Die Idee dass es eine weltweite und ernste Krise braucht um Veränderungen herbeizuführen ist eine, die viele verschiedene Denker*innen, der verschiedensten Überzeugung, vertreten. Žizek referenziert auf Frederic Jameson, der in diesen Krisen auch die Chance auf einen neuen „Wir“ Begriff sieht und eine neu aufflammende Solidarität. Žizek verortet in der Krise des Coronavirus nun eben genau so eine Chance auf einen radikalen Geisteswandel. Doch so schön diese Erzählung sein mag, und sich in hollywoodesken Narrativen auch immer wieder als Happy End entfaltet, so kritisch muss man doch diese zu einfach wirkende Erzählung hinterfragen. In einer Zeit der verstärkten Grenzziehung, des Mordens und Wegschauens an den europäischen Außengrenzen im Namen des Gesetzes und der ‚Ordnung‘, so scheint leider auch im Kampf gegen den Virus vor allem ein „Wir“ dominant zu sein, das „nationale Wir“. Žizek zitiert dabei zustimmend den iranischen Minister Harirchi, der selbst an Covid-19 erkrankte, und der sagte: “This virus is democratic, and it doesn’t distinguish between poor and rich or between statesman and an ordinary citizen.” Das gerade Žizek so einem Satz zustimmt ist doch verwunderlich. Weder der Virus noch andere globale Krisen, wie die Klimakrise z.B., betreffen alle Menschen gleich. Klassengegensätze, rassistische und sexistische sowie auch ableist biases wirken auch hier massiv. Wer sich in seine Wohnung zurückziehen kann und in Home-Office ohne Gehaltsverlust und womöglich mit weniger „Arbeitsstress“ noch mehr „Zeit für sich“ hat, und wer mehr Arbeit und mehr Risiko der Ansteckung hat, oder stattdessen den Arbeitsplatz verliert und/oder massiven Einkommensverlust verzeichnet, oder wer eben gar keine Wohnung zum Rückzug hat, all dies sind Faktoren, die abermals Unterdrückungsverhältnisse und Ungleichheiten auch vor dem Virus wiederspiegeln. Wir sind nicht alle gleich vor dem Virus oder dem Klimawandel, sondern vielmehr noch ungleicher, noch privilegierter oder noch ausgesetzter und prekärer. Diese Krisen reproduzieren nicht nur gesellschaftliche und globale Ungleichheiten sondern verstärken sie noch massiver. 

Ob der Coronavirus nun eine “Five Point Palm Exploding Heart Technique” gegen den Kapitalismus ist und der finale Schlag, das sei in seiner Unwahrscheinlichkeit dahingestellt.
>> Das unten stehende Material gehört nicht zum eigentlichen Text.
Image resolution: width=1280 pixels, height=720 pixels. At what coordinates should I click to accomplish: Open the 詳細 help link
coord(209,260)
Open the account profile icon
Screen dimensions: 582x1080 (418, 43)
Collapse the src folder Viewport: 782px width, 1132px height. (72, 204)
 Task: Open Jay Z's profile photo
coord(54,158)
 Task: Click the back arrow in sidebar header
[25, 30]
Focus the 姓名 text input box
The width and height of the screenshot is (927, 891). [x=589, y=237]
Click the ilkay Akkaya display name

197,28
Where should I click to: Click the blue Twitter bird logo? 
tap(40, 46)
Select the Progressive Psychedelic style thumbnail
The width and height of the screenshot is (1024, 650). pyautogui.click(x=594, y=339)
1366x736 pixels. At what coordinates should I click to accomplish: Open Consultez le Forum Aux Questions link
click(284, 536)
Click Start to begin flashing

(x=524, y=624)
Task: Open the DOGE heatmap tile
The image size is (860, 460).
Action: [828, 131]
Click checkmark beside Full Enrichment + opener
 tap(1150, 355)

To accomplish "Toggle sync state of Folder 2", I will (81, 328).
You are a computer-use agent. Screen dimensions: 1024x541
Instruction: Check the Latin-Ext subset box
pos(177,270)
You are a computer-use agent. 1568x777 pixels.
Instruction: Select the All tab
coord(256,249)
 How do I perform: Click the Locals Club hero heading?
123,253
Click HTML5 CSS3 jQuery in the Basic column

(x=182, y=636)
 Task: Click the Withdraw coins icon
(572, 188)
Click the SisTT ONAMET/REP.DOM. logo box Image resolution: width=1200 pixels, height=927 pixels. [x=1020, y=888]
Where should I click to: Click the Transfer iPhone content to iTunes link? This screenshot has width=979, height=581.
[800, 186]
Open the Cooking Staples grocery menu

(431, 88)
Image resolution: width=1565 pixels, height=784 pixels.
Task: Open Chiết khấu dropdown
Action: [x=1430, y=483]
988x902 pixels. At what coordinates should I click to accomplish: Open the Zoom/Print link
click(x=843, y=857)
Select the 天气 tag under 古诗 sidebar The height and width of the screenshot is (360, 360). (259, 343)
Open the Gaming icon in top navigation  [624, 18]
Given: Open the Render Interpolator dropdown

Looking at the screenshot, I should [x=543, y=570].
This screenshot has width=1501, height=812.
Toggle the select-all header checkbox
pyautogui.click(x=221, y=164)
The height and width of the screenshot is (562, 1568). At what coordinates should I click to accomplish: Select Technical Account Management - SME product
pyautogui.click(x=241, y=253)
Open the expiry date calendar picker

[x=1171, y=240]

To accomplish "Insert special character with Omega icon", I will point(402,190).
Dass die plötzliche Veränderung unserer Gewohnheiten, der Mobilität und der Arbeit, usw. eine Revalorisierung bestimmter Berufe (Stichwort: 35 Stunden im Sozialbereich), aber auch all jener Berufe die für das Aufrechterhalten einer Infrastruktur notwendig sind, herbeiführen kann, und auch zeigt, was bisher Denkunmöglich schien, nämlich dass klimaschädliche Industrien sehr schnell reduziert werden können, kann positiv gesehen werden. Doch für eine wirkliche und nachhaltige transversale Solidarität, eine Solidarität mit Refugees, mit den vom Klimawandel betroffenen Regionen, eine Solidarität mit nicht-menschlichen Lebewesen also eine Solidarität über die eigenen vier Wände hinaus, braucht es einen tiefgreifendes Umdenken und nachhaltiges Handeln, nicht ein paar Wochen Krise und Angst vor einem Virus. Die Hoffnung sozialen Wandel durch Natur- und sonstige Katastrophen herbeizuführen ist eine alte, aber so bin ich überzeugt, solch ein Wandel soll und kann kein rein reaktiver sein, sondern muss ganz im Gegenteil aktiv gewählt und erkämpft werden um nachhaltig zu sein.